Over the past several years however leasing and finance companies have discovered that they can no longer do business that way. Today, as these companies realize that customers are precious and that the key to success is to build long-term, lasting relationships with them. They do this by providing value added services to their leasing and financing offerings, and by focusing on customer relationships.
Customer service has improved dramatically. Lease origination has been simplified and expedited. Lease administration and support has been streamlined and in some cases automated. Transactions are flexible and can be customized to the unique needs of the customer. In-house expertise is available to assist customers in obtaining maximum value from their leasing programs.
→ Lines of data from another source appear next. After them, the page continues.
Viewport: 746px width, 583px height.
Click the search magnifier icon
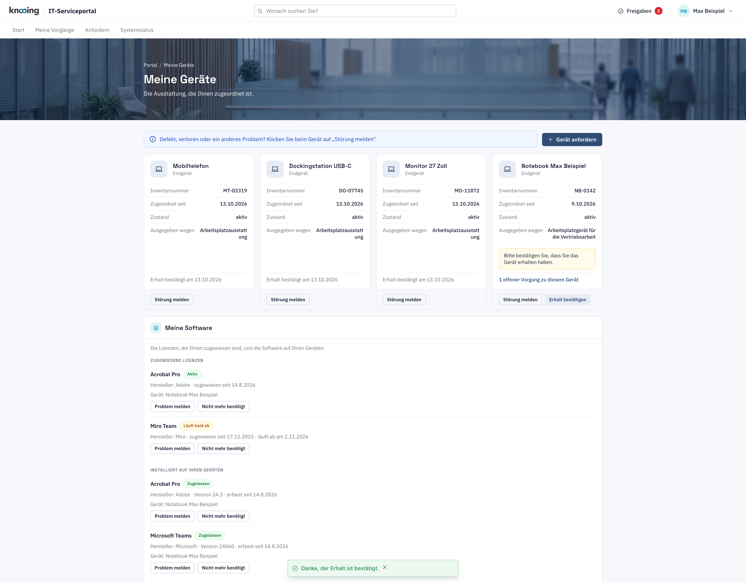[260, 11]
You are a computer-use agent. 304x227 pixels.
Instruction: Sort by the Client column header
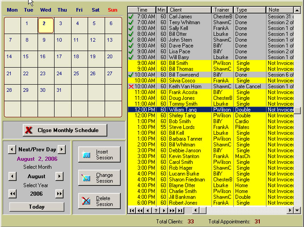pyautogui.click(x=183, y=9)
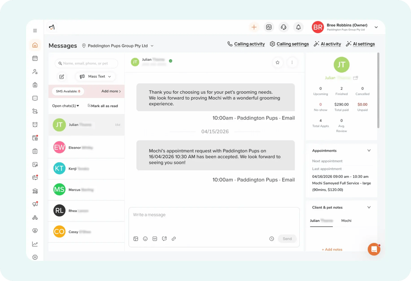Open the orange chat support bubble

374,249
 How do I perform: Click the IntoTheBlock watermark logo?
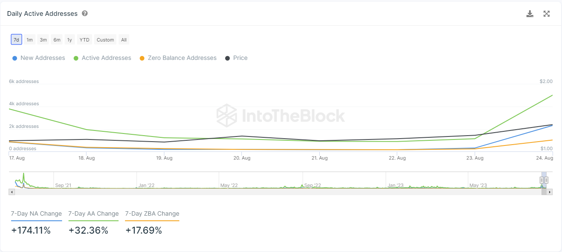[x=280, y=116]
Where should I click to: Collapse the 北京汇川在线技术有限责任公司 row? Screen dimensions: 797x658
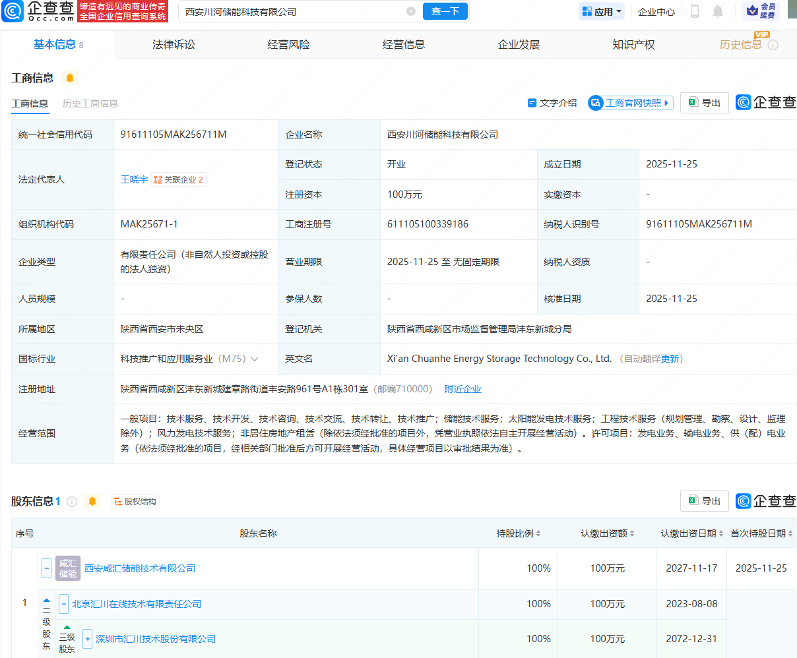click(x=63, y=604)
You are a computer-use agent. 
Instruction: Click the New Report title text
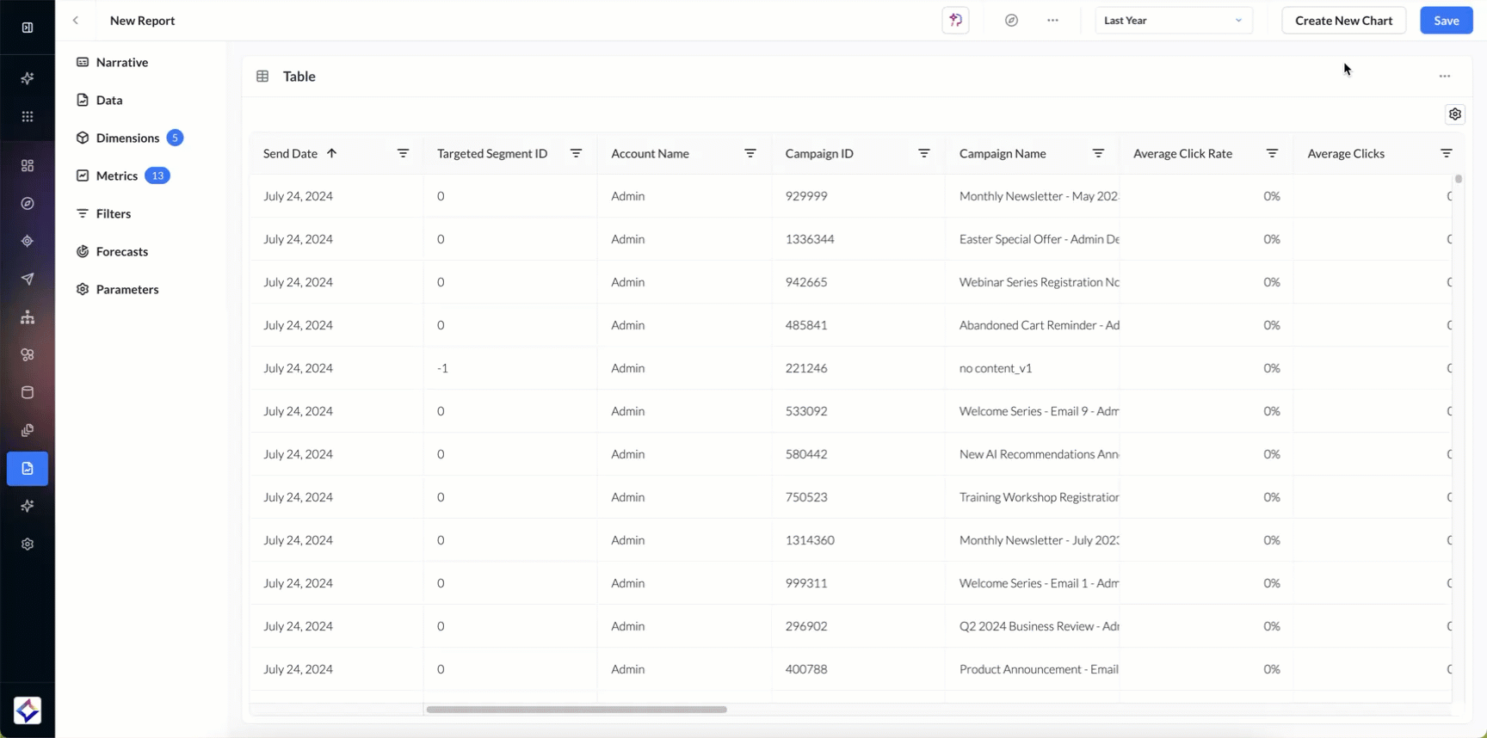click(142, 21)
In short, today’s progressive leasing and finance companies are value-based instead of transaction-based. They are creating brands that have become associated with a consistent expectation of value and exemplary service. Yes, competitive rates are still important, but they are not—or at least should not be—the primary driver when choosing a leasing or financing partner.
Just as you are loyal to brands in the supermarket, clothing store and automobile dealership, it’s important to think about your leasing and financing partner in the same light. Building a strong and lasting relationship with your primary funding source is an essential step in ensuring business growth and a prosperous future.